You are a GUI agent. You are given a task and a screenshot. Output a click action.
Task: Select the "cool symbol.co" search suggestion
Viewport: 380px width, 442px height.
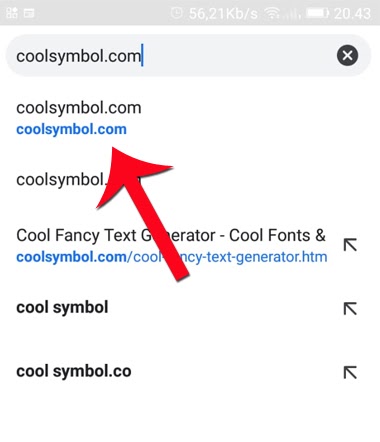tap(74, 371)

____

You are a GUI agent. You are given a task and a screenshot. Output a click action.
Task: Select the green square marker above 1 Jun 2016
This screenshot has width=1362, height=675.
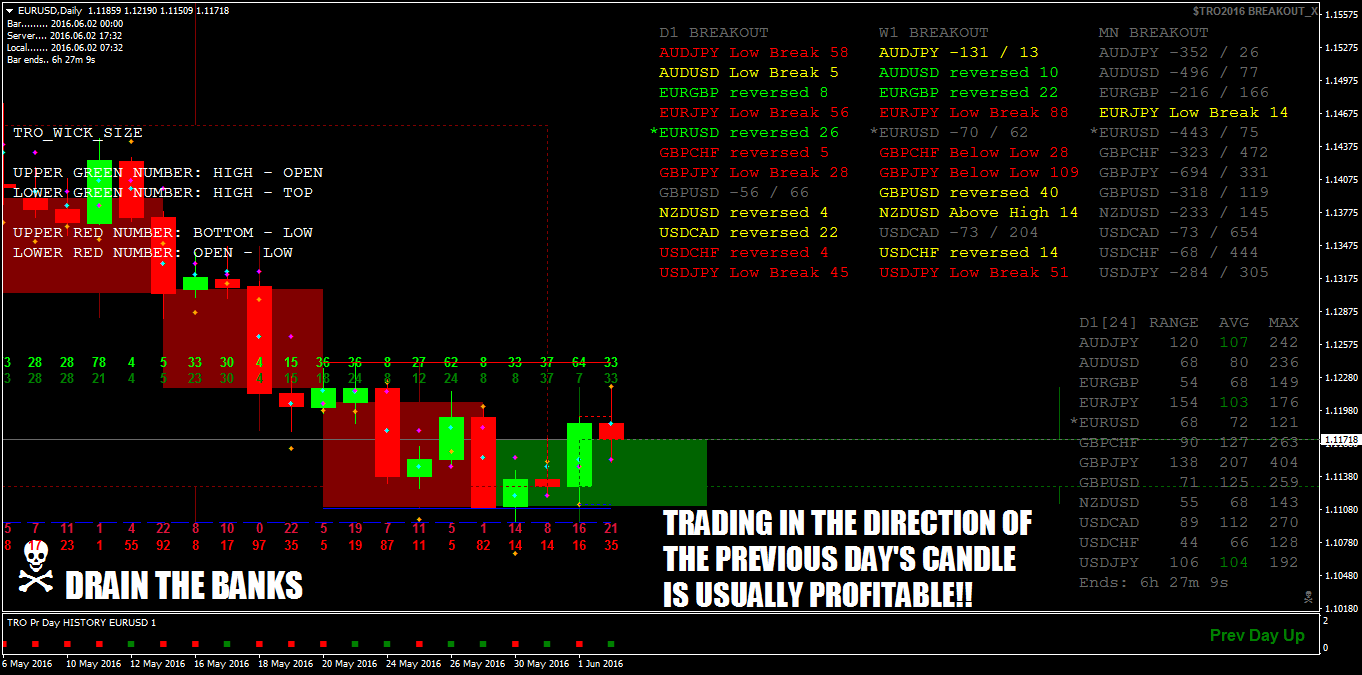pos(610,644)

____

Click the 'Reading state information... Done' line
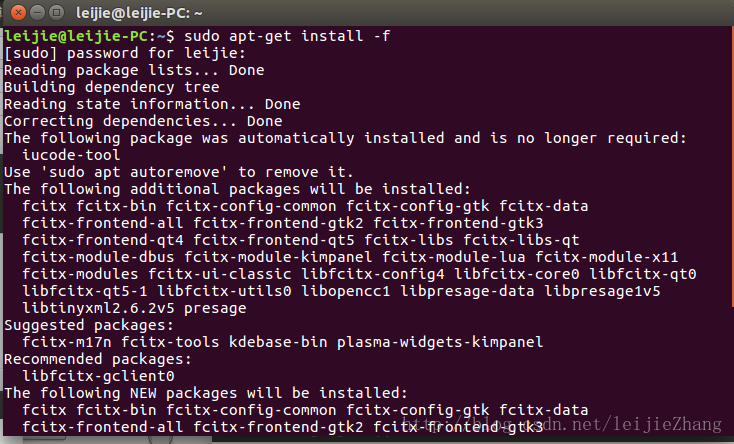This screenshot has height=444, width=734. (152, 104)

____

Using the listing above, return all lines where the word "Select" occurs.

Task: Select the "cool symbol.co" search suggestion
Task: Select the green square marker above 1 Jun 2016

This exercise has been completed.